# Assignment
Would you retype the whole listing verbatim, keeping pictures out of it?

___

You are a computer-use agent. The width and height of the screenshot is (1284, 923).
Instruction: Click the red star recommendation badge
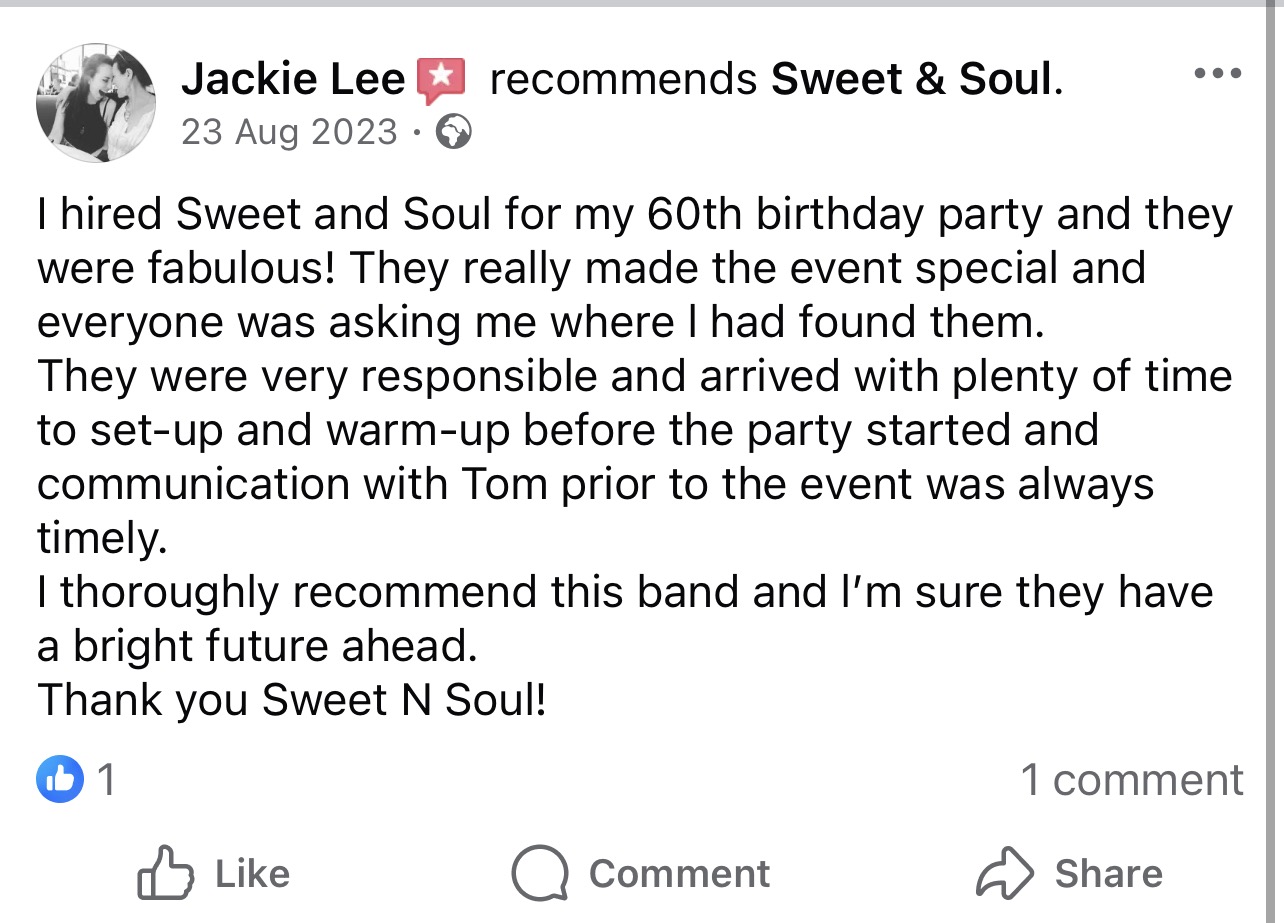441,80
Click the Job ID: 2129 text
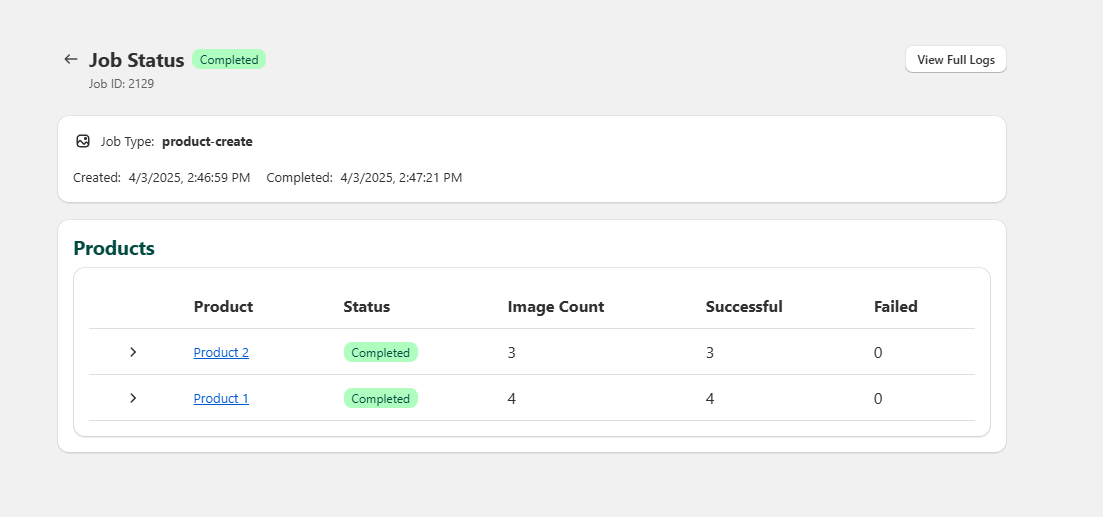1103x517 pixels. (121, 84)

___

# Task output
You are a computer-use agent. The width and height of the screenshot is (1284, 923).
Instruction: Click the red star recommendation badge
441,80
Click the Job ID: 2129 text
1103x517 pixels. (121, 84)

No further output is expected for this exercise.